# What is expected:
Reproduce, without alteration, the stretch of the material from the line containing "Where should I click to: Go" through the line containing "Action: [158, 204]", with both of those lines included.

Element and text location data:
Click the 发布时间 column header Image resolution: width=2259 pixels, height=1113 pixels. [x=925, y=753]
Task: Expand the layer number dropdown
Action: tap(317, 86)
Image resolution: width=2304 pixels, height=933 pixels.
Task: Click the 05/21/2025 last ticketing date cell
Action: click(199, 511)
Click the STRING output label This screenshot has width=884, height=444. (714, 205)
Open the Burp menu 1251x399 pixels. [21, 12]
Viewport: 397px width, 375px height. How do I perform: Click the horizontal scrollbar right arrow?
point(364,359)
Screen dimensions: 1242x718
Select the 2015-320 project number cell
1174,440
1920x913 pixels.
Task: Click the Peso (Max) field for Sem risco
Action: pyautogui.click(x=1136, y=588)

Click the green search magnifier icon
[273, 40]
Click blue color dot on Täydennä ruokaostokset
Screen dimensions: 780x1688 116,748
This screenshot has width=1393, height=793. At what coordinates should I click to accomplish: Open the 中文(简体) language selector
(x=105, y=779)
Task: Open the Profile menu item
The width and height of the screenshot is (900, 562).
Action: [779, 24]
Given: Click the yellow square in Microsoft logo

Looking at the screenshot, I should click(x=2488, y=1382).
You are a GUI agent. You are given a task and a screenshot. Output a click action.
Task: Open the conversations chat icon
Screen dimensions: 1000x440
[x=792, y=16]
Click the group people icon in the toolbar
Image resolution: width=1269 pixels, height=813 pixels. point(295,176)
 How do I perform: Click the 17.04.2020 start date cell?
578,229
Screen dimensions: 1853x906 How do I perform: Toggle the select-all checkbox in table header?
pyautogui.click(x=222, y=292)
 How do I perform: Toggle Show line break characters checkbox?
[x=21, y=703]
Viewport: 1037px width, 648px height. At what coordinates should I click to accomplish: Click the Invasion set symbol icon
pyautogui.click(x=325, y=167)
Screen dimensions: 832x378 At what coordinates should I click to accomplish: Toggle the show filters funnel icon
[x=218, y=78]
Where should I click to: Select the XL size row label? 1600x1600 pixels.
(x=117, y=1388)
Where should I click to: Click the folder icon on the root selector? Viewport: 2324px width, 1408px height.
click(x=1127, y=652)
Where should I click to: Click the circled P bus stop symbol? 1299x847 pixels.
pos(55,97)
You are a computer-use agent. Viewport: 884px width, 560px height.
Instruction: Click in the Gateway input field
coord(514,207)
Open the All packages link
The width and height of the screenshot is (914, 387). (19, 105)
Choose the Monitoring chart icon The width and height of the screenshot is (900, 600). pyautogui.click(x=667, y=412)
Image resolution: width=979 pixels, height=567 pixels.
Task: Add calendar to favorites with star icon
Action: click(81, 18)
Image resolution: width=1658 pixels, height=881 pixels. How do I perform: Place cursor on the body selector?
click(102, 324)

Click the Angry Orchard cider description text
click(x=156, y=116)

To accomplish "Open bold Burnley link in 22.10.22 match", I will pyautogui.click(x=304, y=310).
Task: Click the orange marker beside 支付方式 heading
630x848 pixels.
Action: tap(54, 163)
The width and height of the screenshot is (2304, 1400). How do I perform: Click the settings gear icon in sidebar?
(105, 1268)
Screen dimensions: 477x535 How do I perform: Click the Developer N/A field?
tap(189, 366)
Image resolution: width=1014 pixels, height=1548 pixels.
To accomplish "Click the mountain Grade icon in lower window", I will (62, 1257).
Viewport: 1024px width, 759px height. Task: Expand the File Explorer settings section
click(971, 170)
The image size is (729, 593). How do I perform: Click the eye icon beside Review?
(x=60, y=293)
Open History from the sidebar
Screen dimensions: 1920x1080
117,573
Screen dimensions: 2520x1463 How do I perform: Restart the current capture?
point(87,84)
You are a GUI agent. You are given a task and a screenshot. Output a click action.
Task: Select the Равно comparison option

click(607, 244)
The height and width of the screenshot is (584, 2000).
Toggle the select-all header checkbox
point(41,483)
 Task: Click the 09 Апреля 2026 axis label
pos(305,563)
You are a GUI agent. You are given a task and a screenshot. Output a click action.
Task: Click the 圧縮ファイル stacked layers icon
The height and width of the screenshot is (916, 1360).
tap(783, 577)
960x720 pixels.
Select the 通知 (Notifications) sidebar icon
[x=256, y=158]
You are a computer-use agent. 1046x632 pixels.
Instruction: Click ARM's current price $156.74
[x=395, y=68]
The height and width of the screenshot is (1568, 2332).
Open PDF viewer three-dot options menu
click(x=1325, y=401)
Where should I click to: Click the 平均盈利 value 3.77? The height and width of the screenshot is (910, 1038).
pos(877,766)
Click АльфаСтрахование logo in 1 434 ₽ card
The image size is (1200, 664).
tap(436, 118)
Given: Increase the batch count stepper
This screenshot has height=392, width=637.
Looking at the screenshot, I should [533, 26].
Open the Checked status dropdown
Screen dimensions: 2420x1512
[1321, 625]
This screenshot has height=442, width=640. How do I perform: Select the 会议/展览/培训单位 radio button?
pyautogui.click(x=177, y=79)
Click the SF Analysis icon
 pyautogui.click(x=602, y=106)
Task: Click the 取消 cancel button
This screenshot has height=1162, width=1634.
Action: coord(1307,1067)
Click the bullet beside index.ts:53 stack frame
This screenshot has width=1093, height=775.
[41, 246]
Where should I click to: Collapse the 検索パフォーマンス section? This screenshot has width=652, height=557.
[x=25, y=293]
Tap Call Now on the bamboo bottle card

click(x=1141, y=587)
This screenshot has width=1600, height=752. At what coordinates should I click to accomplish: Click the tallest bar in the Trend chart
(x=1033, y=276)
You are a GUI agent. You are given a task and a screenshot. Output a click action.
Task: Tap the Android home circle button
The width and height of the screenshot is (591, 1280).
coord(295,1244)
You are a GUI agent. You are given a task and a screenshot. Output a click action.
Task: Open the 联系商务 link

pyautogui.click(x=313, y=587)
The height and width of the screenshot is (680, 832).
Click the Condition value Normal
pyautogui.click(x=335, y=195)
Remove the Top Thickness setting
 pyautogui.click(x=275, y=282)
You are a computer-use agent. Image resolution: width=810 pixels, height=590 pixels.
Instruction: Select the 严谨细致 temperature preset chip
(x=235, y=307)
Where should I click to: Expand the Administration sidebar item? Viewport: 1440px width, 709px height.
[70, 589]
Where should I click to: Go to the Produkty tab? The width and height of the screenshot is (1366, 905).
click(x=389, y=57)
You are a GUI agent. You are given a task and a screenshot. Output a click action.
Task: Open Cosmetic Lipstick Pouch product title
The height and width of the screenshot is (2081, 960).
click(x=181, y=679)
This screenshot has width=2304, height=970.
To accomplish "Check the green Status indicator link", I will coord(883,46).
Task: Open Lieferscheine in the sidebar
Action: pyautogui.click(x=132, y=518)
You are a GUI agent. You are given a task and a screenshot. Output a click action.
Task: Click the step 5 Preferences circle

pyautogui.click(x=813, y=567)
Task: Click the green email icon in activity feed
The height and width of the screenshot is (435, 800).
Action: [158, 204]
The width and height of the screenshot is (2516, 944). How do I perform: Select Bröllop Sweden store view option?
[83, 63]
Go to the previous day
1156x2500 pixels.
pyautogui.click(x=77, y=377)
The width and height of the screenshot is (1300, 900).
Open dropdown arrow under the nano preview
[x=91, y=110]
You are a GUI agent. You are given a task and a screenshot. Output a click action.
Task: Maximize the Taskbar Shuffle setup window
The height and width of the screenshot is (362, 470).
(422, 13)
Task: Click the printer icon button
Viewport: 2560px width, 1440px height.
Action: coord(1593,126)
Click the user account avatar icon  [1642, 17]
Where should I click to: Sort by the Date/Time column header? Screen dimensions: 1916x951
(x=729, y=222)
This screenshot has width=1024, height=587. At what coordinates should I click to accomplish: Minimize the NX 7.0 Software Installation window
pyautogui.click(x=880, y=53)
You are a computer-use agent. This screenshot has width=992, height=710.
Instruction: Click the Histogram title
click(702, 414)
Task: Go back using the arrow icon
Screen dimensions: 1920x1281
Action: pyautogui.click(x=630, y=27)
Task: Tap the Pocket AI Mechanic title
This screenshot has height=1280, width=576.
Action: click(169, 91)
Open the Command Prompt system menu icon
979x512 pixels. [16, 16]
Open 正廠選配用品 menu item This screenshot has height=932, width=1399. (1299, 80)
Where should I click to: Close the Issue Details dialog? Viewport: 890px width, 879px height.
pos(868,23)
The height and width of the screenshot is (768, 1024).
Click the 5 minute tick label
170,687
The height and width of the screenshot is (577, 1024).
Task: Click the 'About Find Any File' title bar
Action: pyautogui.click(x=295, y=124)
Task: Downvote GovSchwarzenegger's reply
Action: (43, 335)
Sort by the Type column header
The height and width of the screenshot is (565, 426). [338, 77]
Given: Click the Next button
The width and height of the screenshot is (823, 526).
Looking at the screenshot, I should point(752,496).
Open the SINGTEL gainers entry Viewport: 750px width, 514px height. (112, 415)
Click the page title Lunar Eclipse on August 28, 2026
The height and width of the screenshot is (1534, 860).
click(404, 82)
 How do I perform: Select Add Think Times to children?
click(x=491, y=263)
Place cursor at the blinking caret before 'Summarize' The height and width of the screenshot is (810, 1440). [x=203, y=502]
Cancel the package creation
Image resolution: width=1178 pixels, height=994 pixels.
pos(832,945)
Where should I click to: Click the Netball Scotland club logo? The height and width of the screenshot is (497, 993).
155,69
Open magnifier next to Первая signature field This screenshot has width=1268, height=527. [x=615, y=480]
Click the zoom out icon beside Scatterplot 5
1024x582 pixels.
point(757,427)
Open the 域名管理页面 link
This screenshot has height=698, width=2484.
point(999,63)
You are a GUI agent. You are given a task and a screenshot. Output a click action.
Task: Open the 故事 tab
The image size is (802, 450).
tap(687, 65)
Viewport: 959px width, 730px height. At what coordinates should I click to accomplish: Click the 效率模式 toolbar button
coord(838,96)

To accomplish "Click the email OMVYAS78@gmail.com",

# Answer to this problem:
Where should I click to: Go to the Produkty tab? The width and height of the screenshot is (1366, 905).
click(x=389, y=57)
You are a GUI agent. You are given a task and a screenshot. Output a click action.
Task: Open Cosmetic Lipstick Pouch product title
The height and width of the screenshot is (2081, 960).
click(x=181, y=679)
This screenshot has width=2304, height=970.
To accomplish "Check the green Status indicator link", I will coord(883,46).
Task: Open Lieferscheine in the sidebar
Action: pyautogui.click(x=132, y=518)
You are a GUI agent. You are given a task and a screenshot. Output a click action.
Task: Click the step 5 Preferences circle

pyautogui.click(x=813, y=567)
Task: Click the green email icon in activity feed
The height and width of the screenshot is (435, 800).
Action: [158, 204]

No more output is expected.